Day Dates In Los Angeles

“A sip of wine, a cigarette, And then it’s time to go. I tidied up the kitchenette; I tuned the old banjo. I’m wanted at the traffic-jam. They’re saving me a seat.” Leonard Cohen

L.A. is a car city. Most people drive; whether it’s to work or to grab a coffee at the Starbucks down the street. It doesn’t matter if your office is in walking distance, you’ll hop in your car to get there. Since everyone drives everywhere, LA traffic can turn a quick trip into a long commute.

Los Angeles had the world’s worst traffic in 2016  beating out Moscow for the top spot in the rankings released by traffic firm INRIX. According to the survey, Los Angeles motorists spent an average of 104 hours stuck in traffic last year. The worst traffic day is Friday.

I moved to the Venice Marina Del Rey area last summer if you did not read my sad moving blogs. My friends and family live on the other side of the 405 freeway. This means that the city’s congestion now confines me to my own area on week day evenings. Local neighborhoods have had to become more self-sufficient with interesting restaurants, bars, cultural and recreational sources as more and more  people do not want to sit in traffic to go out at night.

It’s traditional to make plans with people at night. I tried when I first moved here to continue to meet people during the week. “I’ll be there in twenty minutes,” I would say when I was in standstill traffic and knew it would be at least an hour. I would have to leave at four o clock for a seven o clock dinner. A two-hour dinner in town became a five-hour dinner with traffic and parking.

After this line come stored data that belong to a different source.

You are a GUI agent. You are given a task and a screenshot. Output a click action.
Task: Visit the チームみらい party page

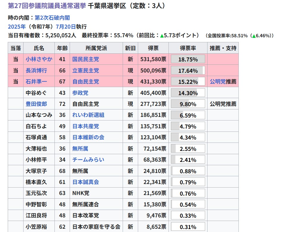[x=88, y=160]
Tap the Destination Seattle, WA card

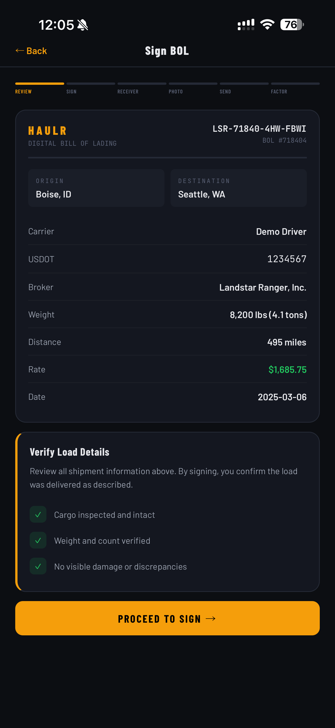coord(238,188)
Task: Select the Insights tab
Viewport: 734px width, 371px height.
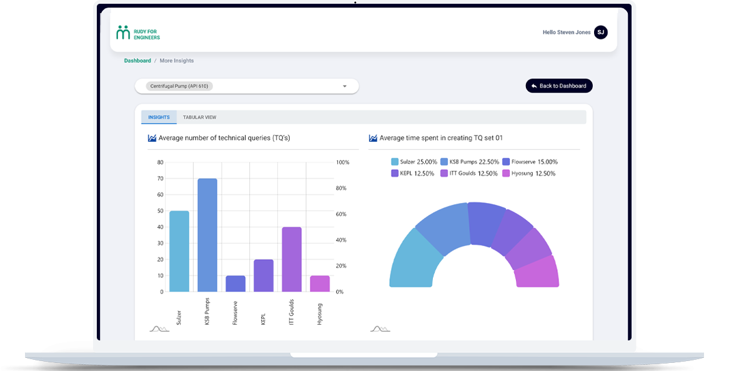Action: coord(159,117)
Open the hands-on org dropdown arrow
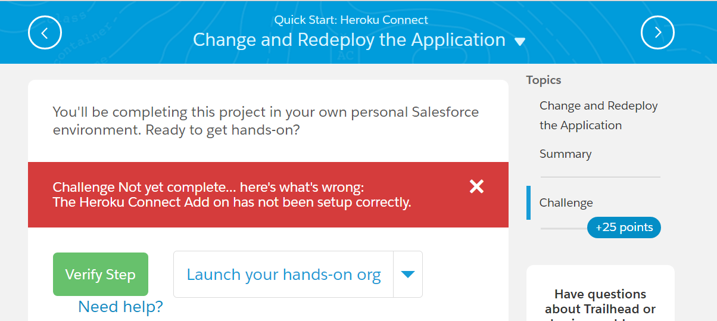The height and width of the screenshot is (321, 717). 408,275
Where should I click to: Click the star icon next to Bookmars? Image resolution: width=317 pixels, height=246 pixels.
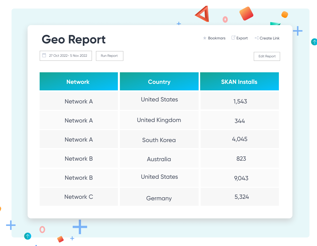point(205,38)
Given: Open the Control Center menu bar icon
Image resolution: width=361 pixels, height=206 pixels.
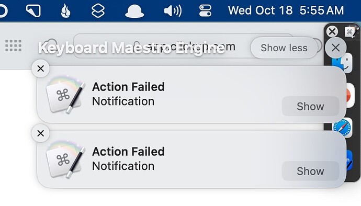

I began to only accept invitations to things I had to do – celebrations, rock concerts and a few events. I stopped going to the theatre, ballet and gallery openings downtown on week nights.  All these things were available on weekends. I started to stay home on weekday evenings unless people wanted to drive to the beach or at least to my side of the 405.  I blamed it on my puppy’s anxiety (which is sad but true). My friend’s and family did not want to make the drive here after the first new house inspection. Guys will do it.

 Recently I started making day dates with my friends on the other side of the 405 and the east side of town. If you go to a movie in a crowded mall on an afternoon, the theatre is empty. You can park on the first level and not spend a half hour getting out of the parking lot. The ridiculously crowded restaurants have plenty of space available. The concession stand is empty and will even make a fresh batch of popcorn or pot of coffee if you ask nicely. There are no lines for the bathroom. I do the weekend theatre matinees  downtown and have an early dinner to try a trendy downtown restaurant. Weekend brunches are my best friend though as it gets closer to the summer the traffic  near the beach will be a problem.  Lunch dates always work.  My friends aren’t thrilled with the new arrangement but they are doing it and agree it is relaxing and fun.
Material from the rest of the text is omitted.